Her precocious brilliance reminded me of Tatum O’Neal in the 1973 movie Paper Moon, for which O’Neal won an Academy Award.

Prince plays Moonee, whose existence on the margins of society (yet in the shadow of Disney World) with her feckless single mother Halley (newcomer Bria Vinaite, also superb) would be devoid of all hope were it not for her infectious enthusiasm for life.

Moonee is a force of nature: relentless­ly mischievou­s, ferociousl­y bright, impossibly cute. But like everyone else in this film, she is a fully-rounded human being.

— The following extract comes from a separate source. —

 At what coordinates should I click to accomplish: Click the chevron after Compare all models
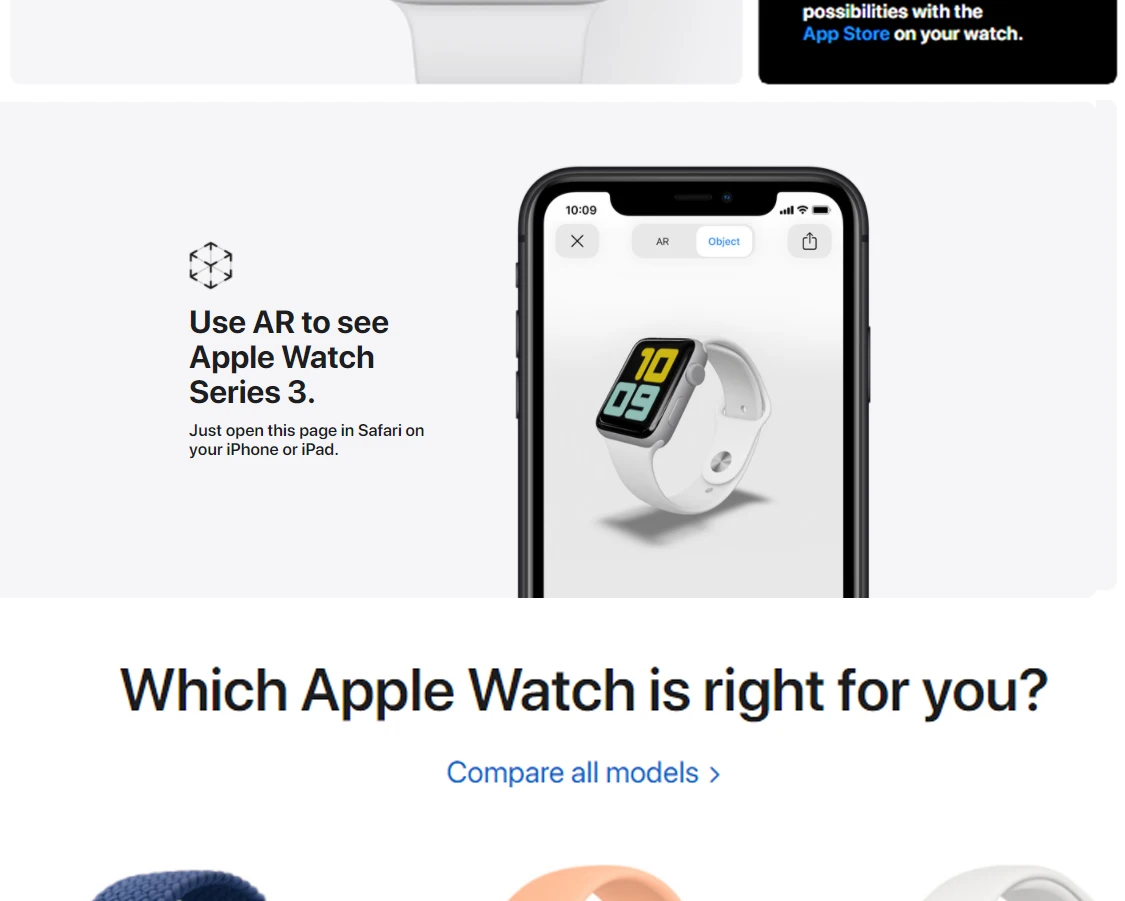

Halley, for example, little more than a child herself, is beyond redemption in many ways. She steals, cons and works as a prostitute. Yet, underneath it all, she has all the right motherly impulses.

And Bobby, Dafoe’s character, is heartrendi­ngly decent and principled, even when it might be easier not to be.

The narrative is episodic, leading to an enigmatic ending that I thought was slightly fudged.

Nonetheles­s, the film’s director and co-writer, Sean Baker, has parlayed his limited budget into one of the most memorable pictures I’ve seen all year.